Once the laminated stack is formed, cutouts are made to receive the heat generating device and the metal coin. FIG. 2 illustrates a cut out side view of the laminated stack from FIG. 1 with cutouts. Device cutout 16 is formed in the front side of the laminated stack, through layers 2, 4, 6, and 12. Device cutout 16 is sized to receive a heat generating component. Coin cutout 18 is formed in the back side of the laminated stack, through 8, 10, and 14. Coin cutout 18 is sized to receive a metal coin.
The metal coin is secured in the coin cavity 18 by an adhesive. FIG. 3 illustrates a cut out side view of the laminated stack of FIG. 2 with an adhesive 20 added within the coin cutout 18. The adhesive 20 is positioned on the exposed surface of the conductive layer 6. A metal coin 22 is then inserted in the coin cutout 18, as shown in FIG. 4. A top surface 26 of the metal coin 22 contacts the adhesive 20. The adhesive 20 can be a thermally conductive adhesive but can also be a non-conductive type, and in addition to securing the metal coin 22 in position within the coin cutout 18, the adhesive 20 functions as a thermal interface material between the metal coin 22 and the conductive layer 6.
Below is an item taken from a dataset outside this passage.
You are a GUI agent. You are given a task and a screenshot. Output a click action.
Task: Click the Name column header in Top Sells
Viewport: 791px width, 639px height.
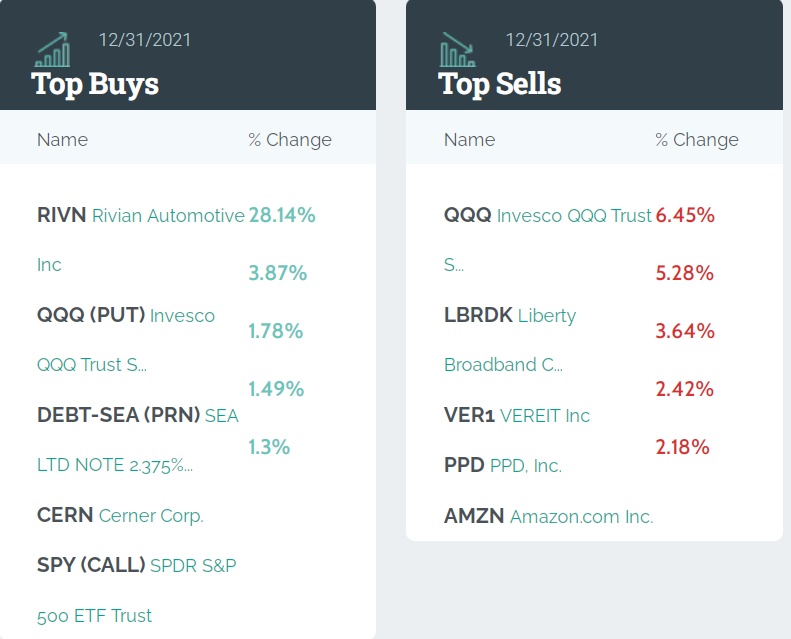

The assembly shown in FIG. 4 is typically attached to an external heat sink. To maximize heat transfer from the assembly to the heat sink, a planar bottom surface of the assembly is desired. However, due to the imprecise nature of forming the coin cutout 18 and applying a thickness of the adhesive 20, a bottom surface 24 of the metal coin 22 is often not co-planar with a bottom surface 28 of the laminated stack, as shown in FIG. 4. In general, the metal coin does not fit perfectly within the cavity. This results in both lateral gaps between the metal coin 22 and bottom layers 8. This also results in the metal coin either extending outward from the PCB backside surface or recessed within the coin cutout. In either case, a thermal interface material (TIM) is applied to compensate for the backside surface irregularities resulting in areas having greater TIM thickness than others. Unfortunately, TIM is not as thermally conductive as the material of the metal coin and outer bottom conductive layer, such as copper, and the areas of greater TIM thickness due to non-planar back side surfaces results in decreased thermal transfer efficiency.